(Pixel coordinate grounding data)
=== Section Start ===
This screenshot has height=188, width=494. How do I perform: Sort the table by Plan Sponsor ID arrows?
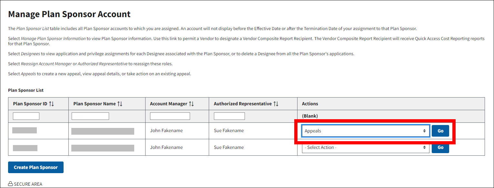click(x=51, y=104)
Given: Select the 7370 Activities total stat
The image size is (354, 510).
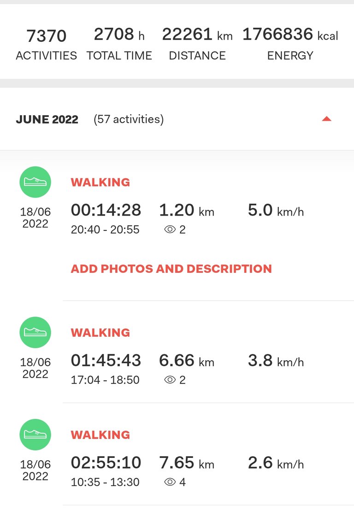Looking at the screenshot, I should (46, 44).
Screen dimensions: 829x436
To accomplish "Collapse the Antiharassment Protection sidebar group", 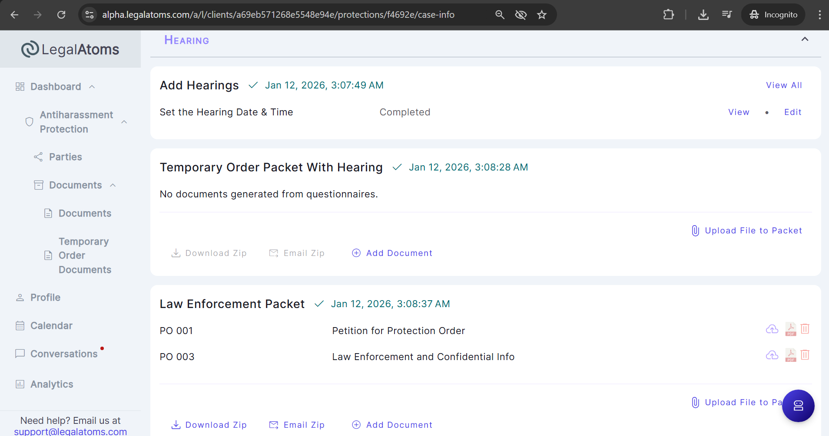I will pyautogui.click(x=124, y=122).
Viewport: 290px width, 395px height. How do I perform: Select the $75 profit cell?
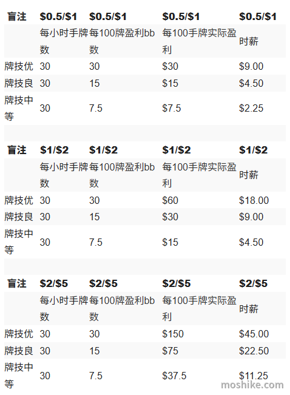pyautogui.click(x=170, y=351)
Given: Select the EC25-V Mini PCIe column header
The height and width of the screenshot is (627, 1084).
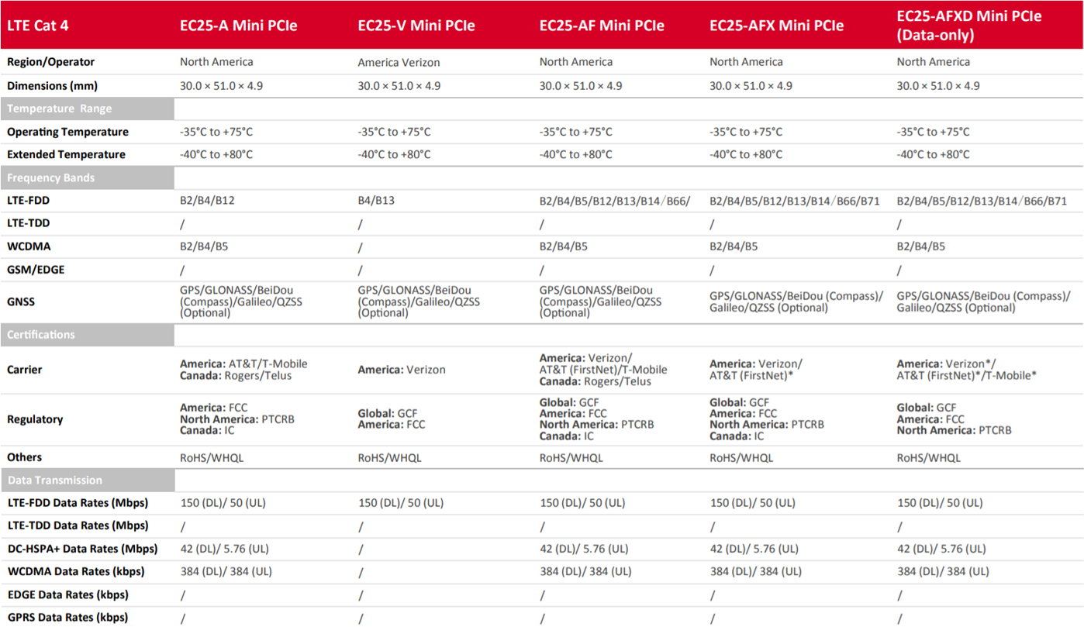Looking at the screenshot, I should (416, 26).
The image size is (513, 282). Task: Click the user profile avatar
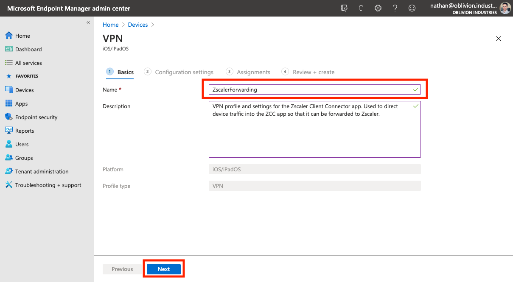(505, 8)
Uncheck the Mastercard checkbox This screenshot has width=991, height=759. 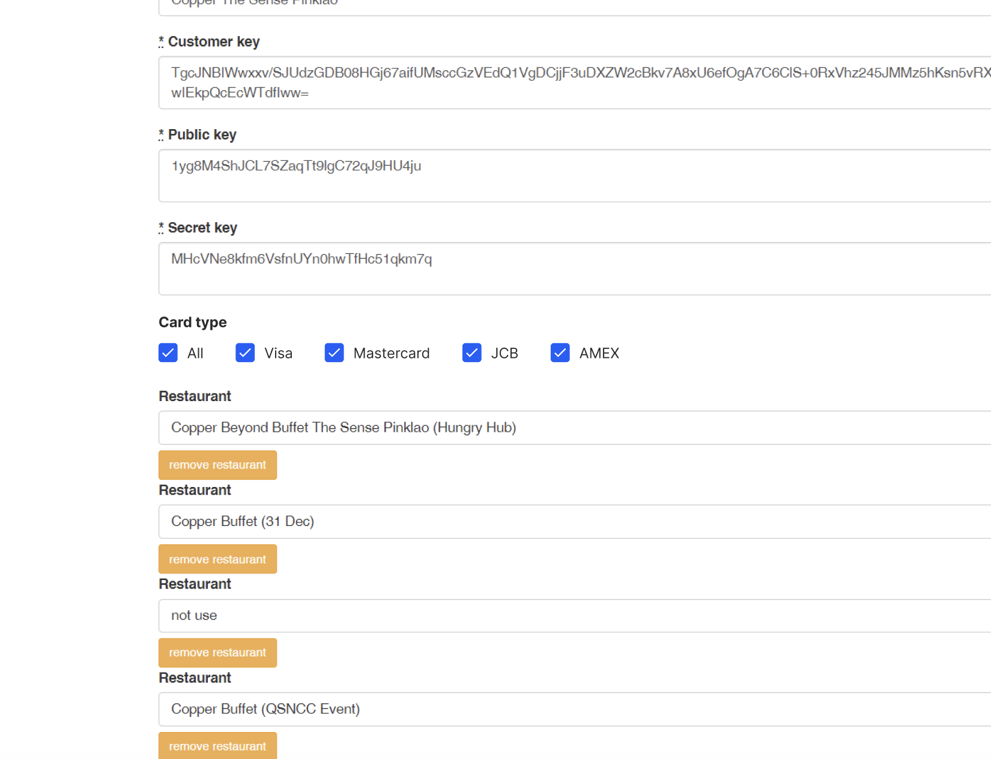[334, 353]
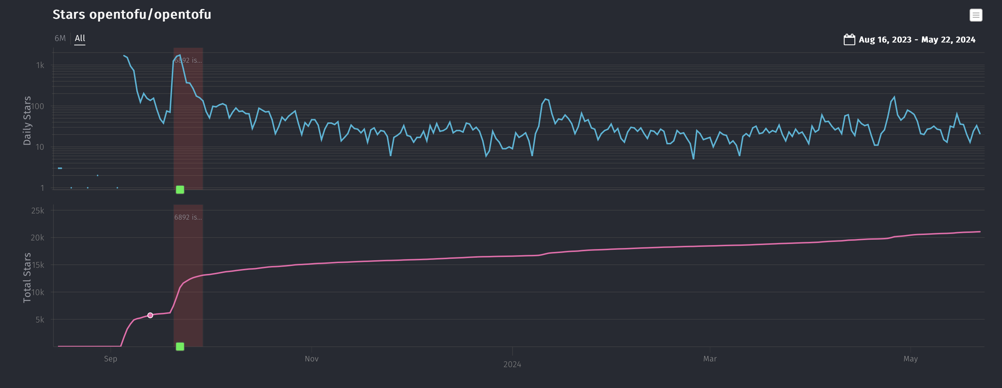The image size is (1002, 388).
Task: Click the Nov label on the time axis
Action: [x=312, y=359]
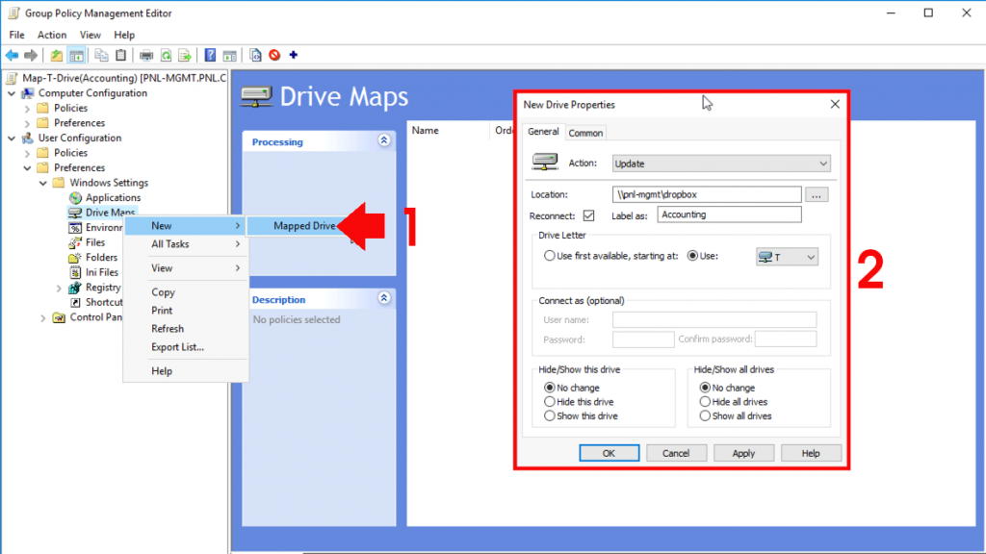Viewport: 986px width, 554px height.
Task: Switch to the Common tab
Action: [x=585, y=133]
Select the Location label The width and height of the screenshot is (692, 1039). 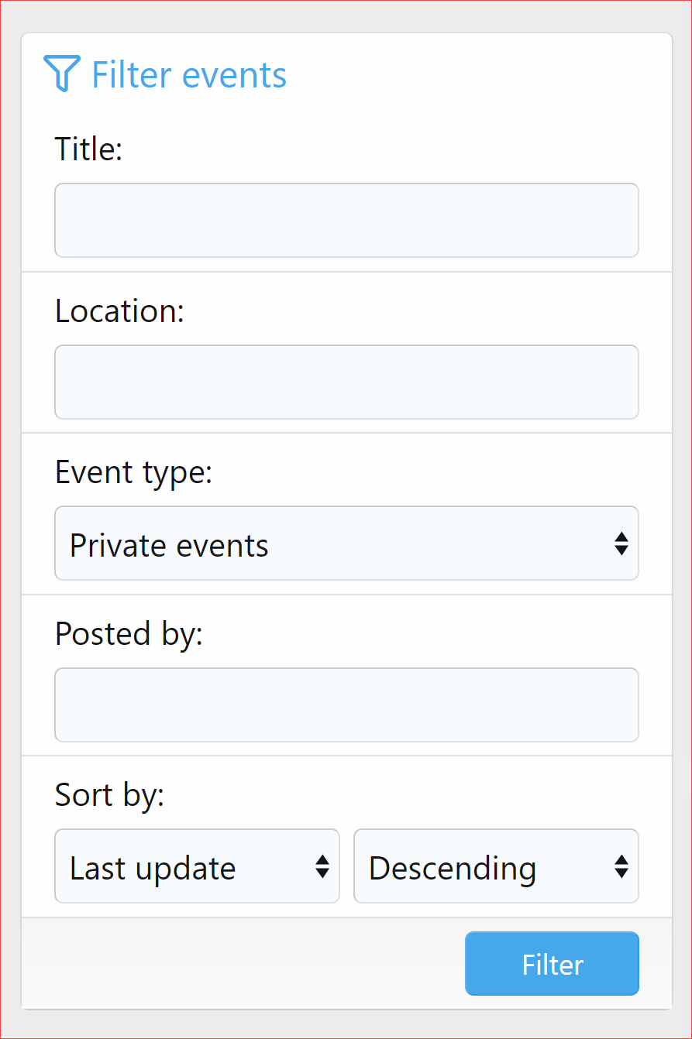119,310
=== Section End ===
◆ PROBLEM STATEMENT
Wherever the string "Given" appears in the records above, copy the line it sits in.

◆ OUTPUT
Given: Select the 7370 Activities total stat
Given: Select the EC25-V Mini PCIe column header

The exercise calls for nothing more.